**** Recorded data ****
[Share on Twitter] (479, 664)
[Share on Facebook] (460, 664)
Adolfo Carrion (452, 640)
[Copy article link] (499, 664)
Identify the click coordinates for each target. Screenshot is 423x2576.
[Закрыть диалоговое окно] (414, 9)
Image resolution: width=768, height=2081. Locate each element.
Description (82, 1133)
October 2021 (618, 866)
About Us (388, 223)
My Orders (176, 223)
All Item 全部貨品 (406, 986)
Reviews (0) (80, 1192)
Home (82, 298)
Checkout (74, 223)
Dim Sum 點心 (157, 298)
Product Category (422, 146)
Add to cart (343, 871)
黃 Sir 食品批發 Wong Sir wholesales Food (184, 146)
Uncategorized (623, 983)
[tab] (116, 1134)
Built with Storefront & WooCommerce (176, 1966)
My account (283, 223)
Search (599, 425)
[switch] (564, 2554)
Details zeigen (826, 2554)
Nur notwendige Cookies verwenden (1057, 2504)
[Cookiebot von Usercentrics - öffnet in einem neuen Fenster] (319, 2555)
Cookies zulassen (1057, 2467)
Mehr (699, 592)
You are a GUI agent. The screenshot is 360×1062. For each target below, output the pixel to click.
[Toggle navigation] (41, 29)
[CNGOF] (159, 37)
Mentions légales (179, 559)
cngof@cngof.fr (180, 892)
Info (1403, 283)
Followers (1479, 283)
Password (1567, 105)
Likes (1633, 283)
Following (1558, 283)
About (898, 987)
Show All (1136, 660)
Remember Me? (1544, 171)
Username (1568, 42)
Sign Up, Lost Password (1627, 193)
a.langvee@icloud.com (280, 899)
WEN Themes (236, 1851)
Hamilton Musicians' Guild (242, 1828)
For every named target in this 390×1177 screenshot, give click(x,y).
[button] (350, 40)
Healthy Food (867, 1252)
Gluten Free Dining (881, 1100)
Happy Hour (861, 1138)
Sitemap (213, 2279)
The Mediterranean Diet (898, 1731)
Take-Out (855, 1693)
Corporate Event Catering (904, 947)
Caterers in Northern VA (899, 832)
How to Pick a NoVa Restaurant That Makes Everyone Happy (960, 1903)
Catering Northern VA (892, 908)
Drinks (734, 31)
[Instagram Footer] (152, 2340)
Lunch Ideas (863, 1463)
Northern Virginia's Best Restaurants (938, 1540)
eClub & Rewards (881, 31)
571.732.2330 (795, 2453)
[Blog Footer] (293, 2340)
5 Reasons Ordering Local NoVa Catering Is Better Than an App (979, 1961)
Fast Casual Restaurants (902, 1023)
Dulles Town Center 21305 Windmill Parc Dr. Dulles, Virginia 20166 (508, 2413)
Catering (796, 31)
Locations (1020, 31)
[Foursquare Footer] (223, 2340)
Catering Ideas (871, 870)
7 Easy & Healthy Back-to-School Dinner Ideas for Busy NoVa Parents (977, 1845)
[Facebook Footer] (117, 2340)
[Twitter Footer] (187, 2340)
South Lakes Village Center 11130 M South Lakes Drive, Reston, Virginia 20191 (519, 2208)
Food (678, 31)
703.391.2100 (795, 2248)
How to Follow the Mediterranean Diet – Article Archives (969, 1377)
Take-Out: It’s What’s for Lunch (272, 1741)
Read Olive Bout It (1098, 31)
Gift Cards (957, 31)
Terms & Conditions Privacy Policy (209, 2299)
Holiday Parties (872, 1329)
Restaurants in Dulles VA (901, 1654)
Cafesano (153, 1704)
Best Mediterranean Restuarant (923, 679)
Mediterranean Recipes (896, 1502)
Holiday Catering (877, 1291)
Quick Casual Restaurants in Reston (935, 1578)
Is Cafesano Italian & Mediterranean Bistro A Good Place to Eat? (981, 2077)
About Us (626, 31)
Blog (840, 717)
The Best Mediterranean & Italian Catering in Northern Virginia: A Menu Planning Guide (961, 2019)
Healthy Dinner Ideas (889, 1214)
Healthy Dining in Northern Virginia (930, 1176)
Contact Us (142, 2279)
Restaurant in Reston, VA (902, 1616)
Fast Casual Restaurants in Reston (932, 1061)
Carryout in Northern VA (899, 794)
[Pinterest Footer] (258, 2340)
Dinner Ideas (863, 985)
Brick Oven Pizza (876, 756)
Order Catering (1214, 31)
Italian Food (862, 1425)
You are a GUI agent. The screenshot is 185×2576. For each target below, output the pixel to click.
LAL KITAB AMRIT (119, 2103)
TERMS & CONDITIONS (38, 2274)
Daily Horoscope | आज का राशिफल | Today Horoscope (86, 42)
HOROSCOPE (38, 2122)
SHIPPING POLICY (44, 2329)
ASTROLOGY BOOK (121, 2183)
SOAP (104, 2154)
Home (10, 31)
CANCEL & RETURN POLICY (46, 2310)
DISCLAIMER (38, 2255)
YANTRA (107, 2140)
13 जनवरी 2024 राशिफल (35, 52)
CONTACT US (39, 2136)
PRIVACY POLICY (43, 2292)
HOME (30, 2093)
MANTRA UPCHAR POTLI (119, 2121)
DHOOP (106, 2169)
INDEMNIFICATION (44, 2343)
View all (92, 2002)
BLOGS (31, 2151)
****
» Task brief: Above are records; repeat only the lines starting at the line with "Checkout (74, 223)" and ending at the line with "[Cookiebot von Usercentrics", exactly as they appear, both included.

» Result for this exercise:
Checkout (74, 223)
Dim Sum 點心 (157, 298)
Product Category (422, 146)
Add to cart (343, 871)
黃 Sir 食品批發 Wong Sir wholesales Food (184, 146)
Uncategorized (623, 983)
[tab] (116, 1134)
Built with Storefront & WooCommerce (176, 1966)
My account (283, 223)
Search (599, 425)
[switch] (564, 2554)
Details zeigen (826, 2554)
Nur notwendige Cookies verwenden (1057, 2504)
[Cookiebot von Usercentrics - öffnet in einem neuen Fenster] (319, 2555)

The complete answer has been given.